Before kidnapping becomes big business
The rising incidence of kidnapping in the last few years and the brutal economic dimension this misconstrued criminal activity has taken in recent times are telltale signs of a broken society. In its renewed sophistication, uncontrolled proliferation,tacit permissibility as well as the fear and helplessness it dissipates on the public, kidnapping is a demonstration of social moral bankruptcy, thriving lawlessness and inadequate policing.
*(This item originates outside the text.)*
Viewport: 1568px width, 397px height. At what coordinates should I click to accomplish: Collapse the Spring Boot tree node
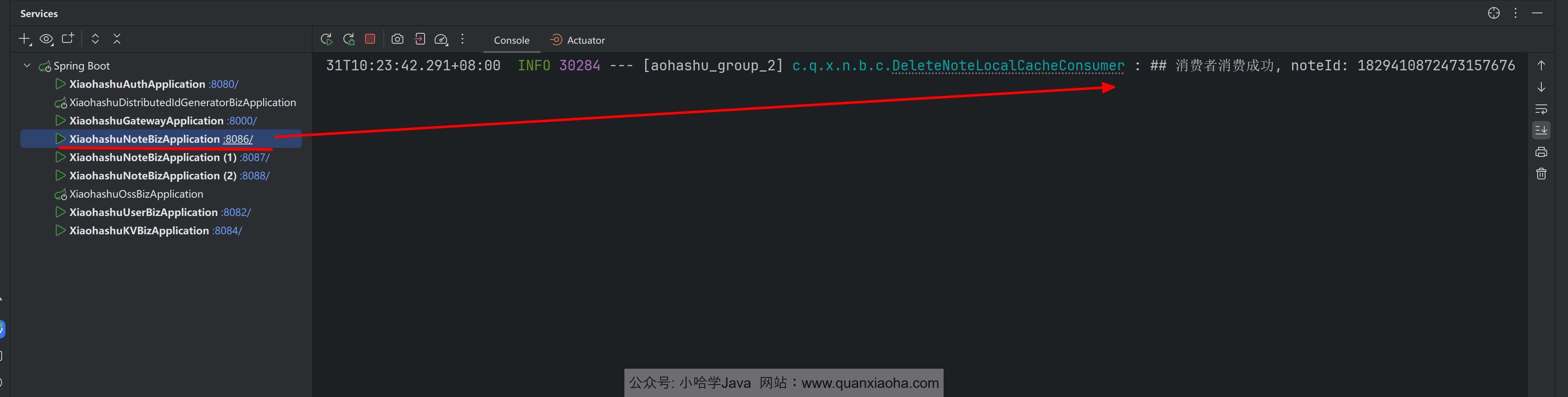pyautogui.click(x=27, y=65)
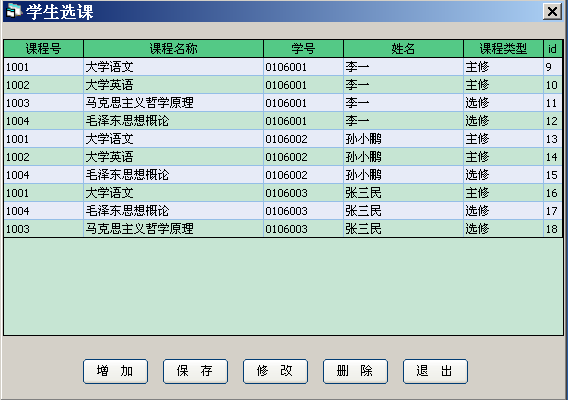The image size is (568, 400).
Task: Click the 删除 button
Action: (x=355, y=371)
In all this, its escalation calls to question the primary purpose of government: safeguarding lives and property. In fact, the 1999 Constitution as amended guarantees this in Chapter II Section 14 (b) as it provides accordingly that, “the security and welfare of the people shall be the primary purpose of government.”
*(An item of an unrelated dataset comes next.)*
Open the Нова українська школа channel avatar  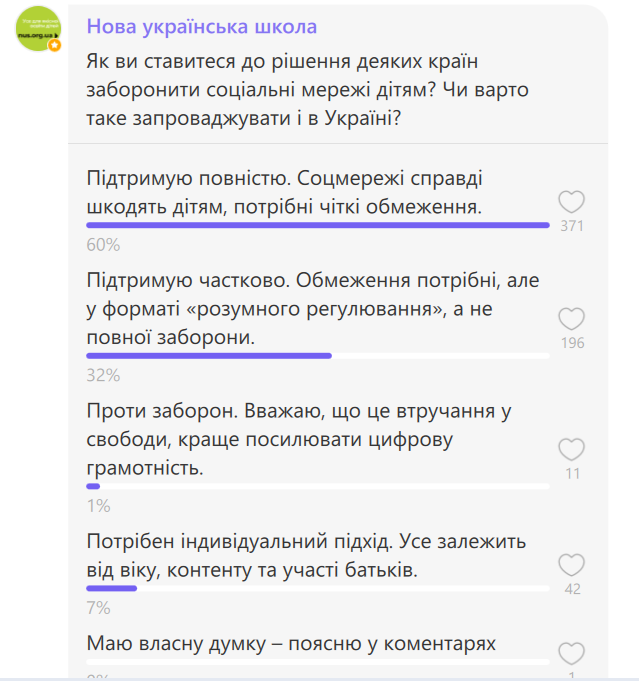pos(38,28)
Although the rampant state of kidnapping is well known to Nigerians, recent reports detailing the kidnap and subsequent release of Mrs. Margaret Emefiele, wife of the Governor of Central Bank of Nigeria (CBN), Godwin Emefiele, and others about the abduction carried out by gunmen who stormed the Lagos State Model College, Igbonla, Epe, tend to reinforce the worsening state of insecurity in the land. Mrs. Emefiele and three of her aides were abducted while travelling along the Benin-Agbor Road in Delta State. They were, however, released when the kidnappers successfully made contact with the CBN governor, and some N80 million ransom demanded by the kidnappers was reportedly paid. As for the vice-principal, teacher and four students abducted at the Lagos school, there were reports that ransom too was paid. Curiously, even authorities here have never told the truth about ransom payment. Yet they pay as victims always tell stories.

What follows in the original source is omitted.